* Description of the task
Convert the whole listing below into a numbered list with one entry per line and no blank lines, leaving the pictures out of the answer.

* Stored data

- - - - -

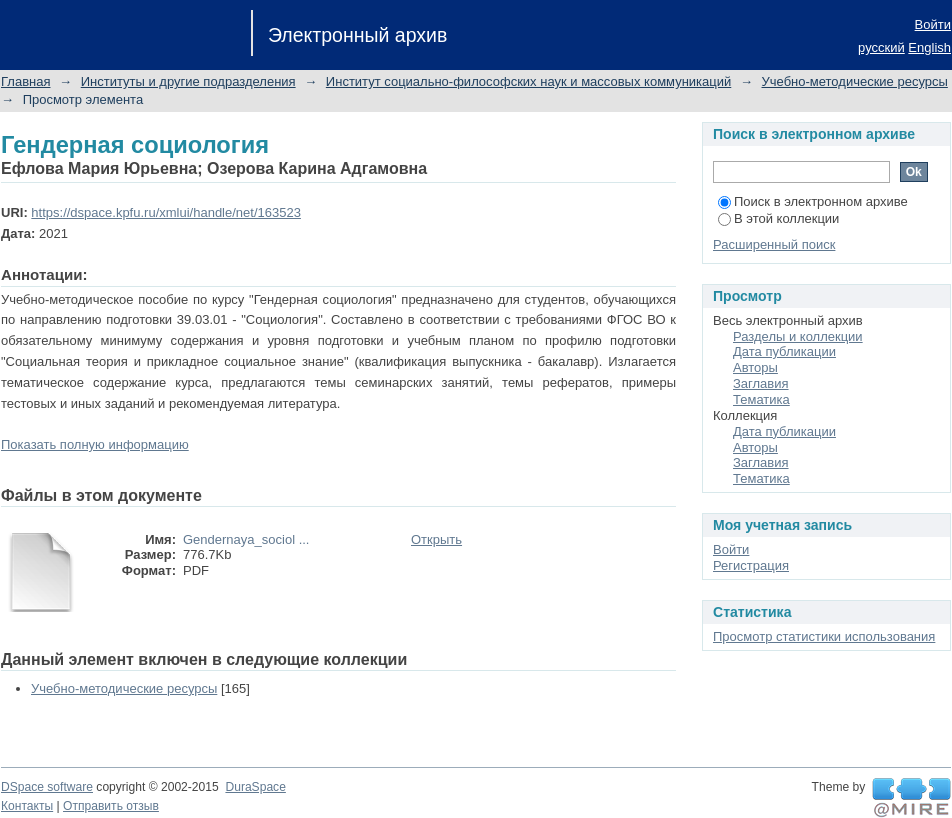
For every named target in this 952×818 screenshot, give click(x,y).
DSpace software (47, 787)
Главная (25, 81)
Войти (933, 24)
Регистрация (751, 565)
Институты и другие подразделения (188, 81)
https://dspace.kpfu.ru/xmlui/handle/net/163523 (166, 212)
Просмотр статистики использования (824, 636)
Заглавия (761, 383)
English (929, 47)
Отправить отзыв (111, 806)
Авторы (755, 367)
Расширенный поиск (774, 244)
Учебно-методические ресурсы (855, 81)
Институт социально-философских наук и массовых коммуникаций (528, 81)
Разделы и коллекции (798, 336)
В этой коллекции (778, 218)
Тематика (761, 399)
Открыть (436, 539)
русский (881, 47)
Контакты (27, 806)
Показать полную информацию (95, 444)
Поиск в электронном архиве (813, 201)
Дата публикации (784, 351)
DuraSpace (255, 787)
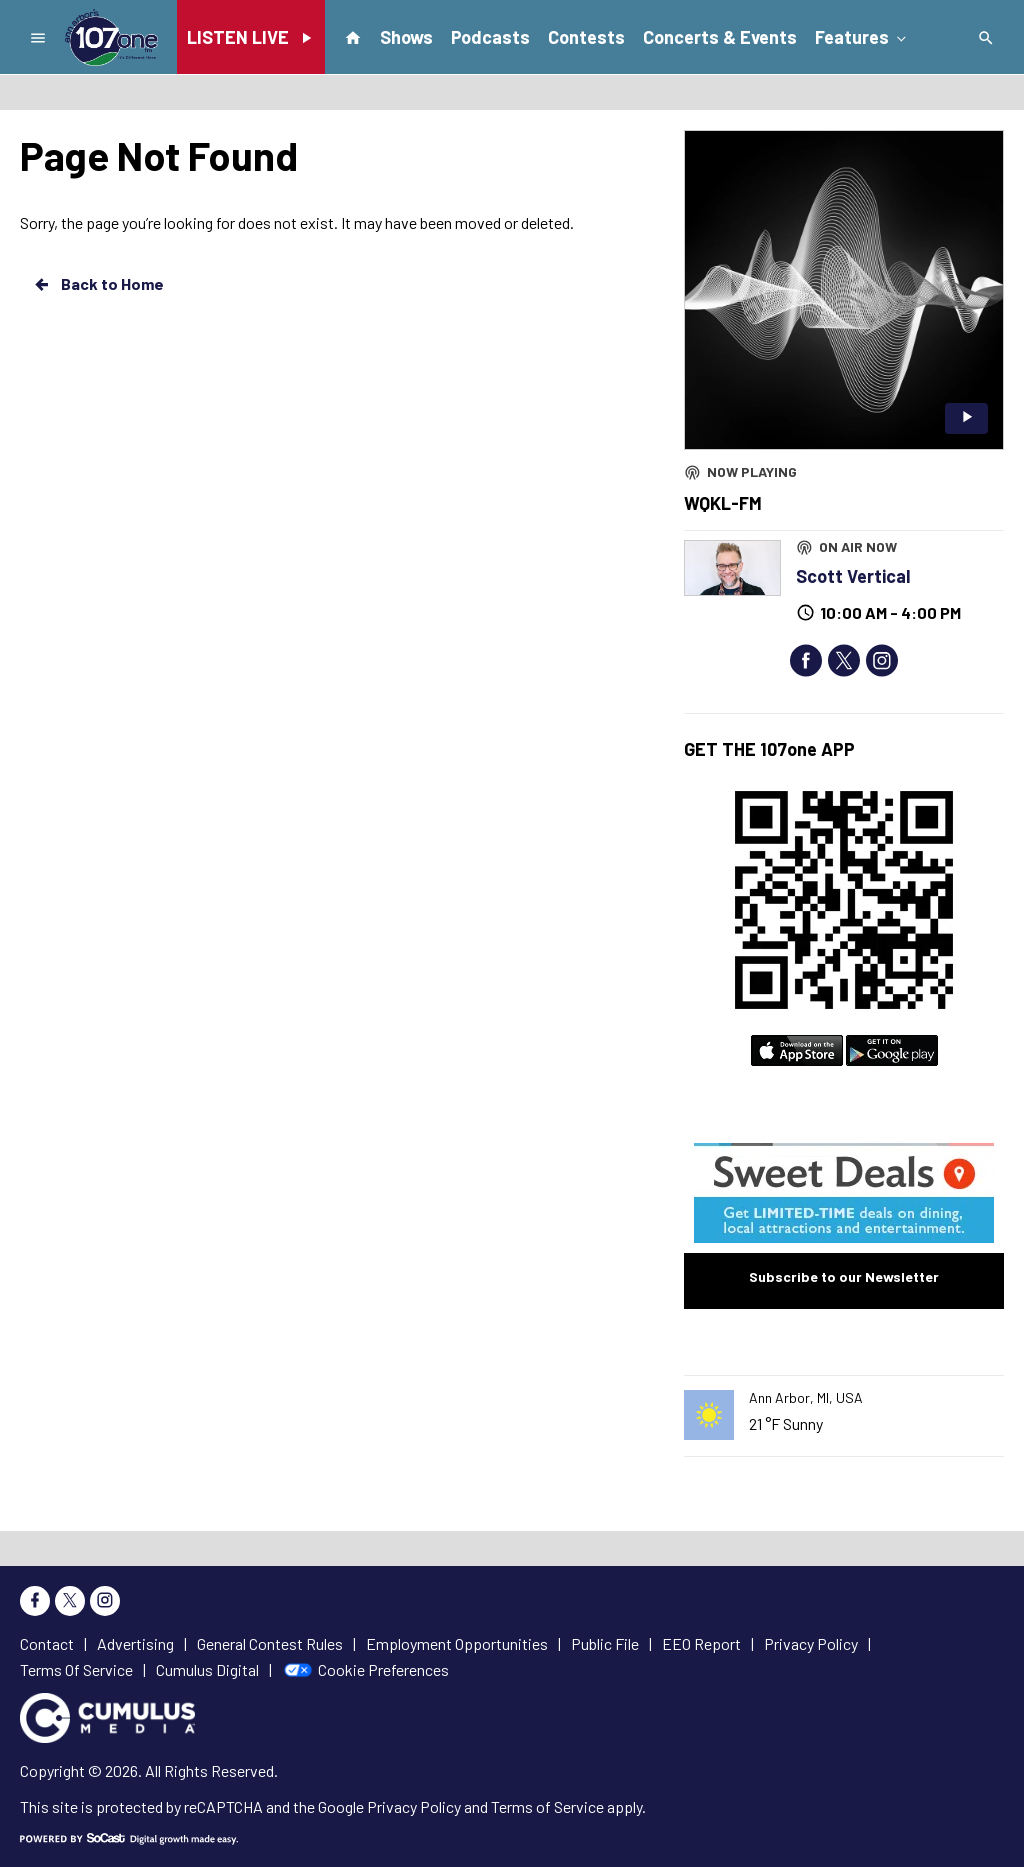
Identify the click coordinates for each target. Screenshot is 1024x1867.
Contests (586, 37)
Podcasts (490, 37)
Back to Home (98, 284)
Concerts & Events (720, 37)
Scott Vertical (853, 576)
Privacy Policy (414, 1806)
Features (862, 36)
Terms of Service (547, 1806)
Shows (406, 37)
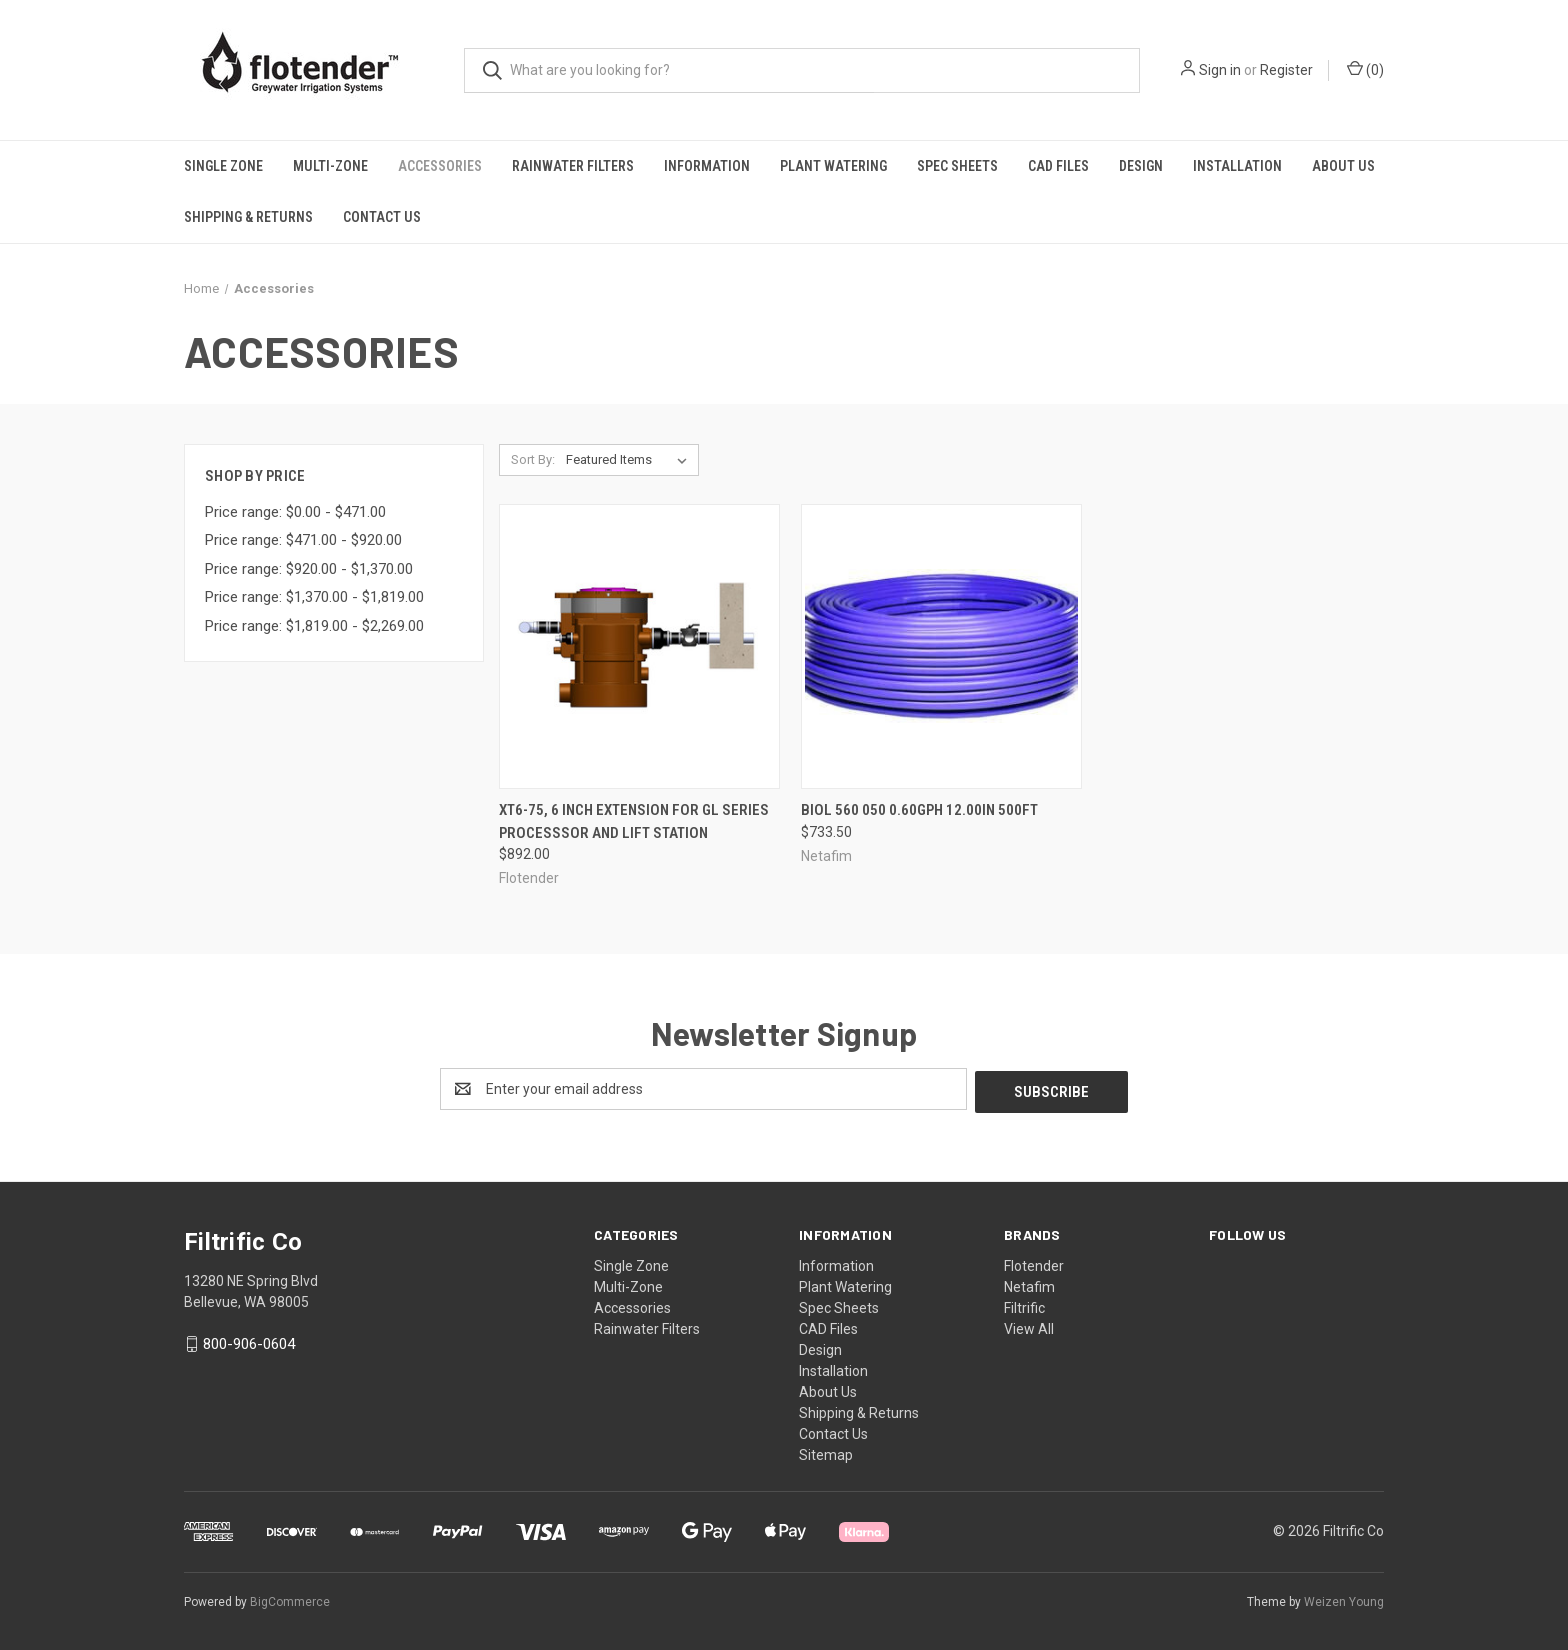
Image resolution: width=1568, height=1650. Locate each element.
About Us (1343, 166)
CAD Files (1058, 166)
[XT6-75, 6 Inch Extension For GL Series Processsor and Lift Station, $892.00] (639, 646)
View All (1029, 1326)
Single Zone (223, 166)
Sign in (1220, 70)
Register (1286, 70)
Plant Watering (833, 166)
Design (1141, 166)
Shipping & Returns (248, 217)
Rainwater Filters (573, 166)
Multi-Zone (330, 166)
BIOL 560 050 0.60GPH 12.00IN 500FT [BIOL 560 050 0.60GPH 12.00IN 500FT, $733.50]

- - - - -

* Solution to this task
1. For every named target in this 952×818 screenshot, give click(x,y).
2. DSpace software (47, 787)
3. Главная (25, 81)
4. Войти (933, 24)
5. Регистрация (751, 565)
6. Институты и другие подразделения (188, 81)
7. https://dspace.kpfu.ru/xmlui/handle/net/163523 (166, 212)
8. Просмотр статистики использования (824, 636)
9. Заглавия (761, 383)
10. English (929, 47)
11. Отправить отзыв (111, 806)
12. Авторы (755, 367)
13. Расширенный поиск (774, 244)
14. Учебно-методические ресурсы (855, 81)
15. Институт социально-философских наук и массовых коммуникаций (528, 81)
16. Разделы и коллекции (798, 336)
17. В этой коллекции (778, 218)
18. Тематика (761, 399)
19. Открыть (436, 539)
20. русский (881, 47)
21. Контакты (27, 806)
22. Показать полную информацию (95, 444)
23. Поиск в электронном архиве (813, 201)
24. Дата публикации (784, 351)
25. DuraSpace (255, 787)
26. Identify the click coordinates for each target. Screenshot is 1024x1867.
27. Contests (586, 37)
28. Podcasts (490, 37)
29. Back to Home (98, 284)
30. Concerts & Events (720, 37)
31. Scott Vertical (853, 576)
32. Privacy Policy (414, 1806)
33. Features (862, 36)
34. Terms of Service (547, 1806)
35. Shows (406, 37)
36. Image resolution: width=1568, height=1650. Locate each element.
37. About Us (1343, 166)
38. CAD Files (1058, 166)
39. [XT6-75, 6 Inch Extension For GL Series Processsor and Lift Station, $892.00] (639, 646)
40. View All (1029, 1326)
41. Single Zone (223, 166)
42. Sign in (1220, 70)
43. Register (1286, 70)
44. Plant Watering (833, 166)
45. Design (1141, 166)
46. Shipping & Returns (248, 217)
47. Rainwater Filters (573, 166)
48. Multi-Zone (330, 166)
49. BIOL 560 050 0.60GPH 12.00IN 500FT [BIOL 560 050 0.60GPH 12.00IN 500FT, $733.50]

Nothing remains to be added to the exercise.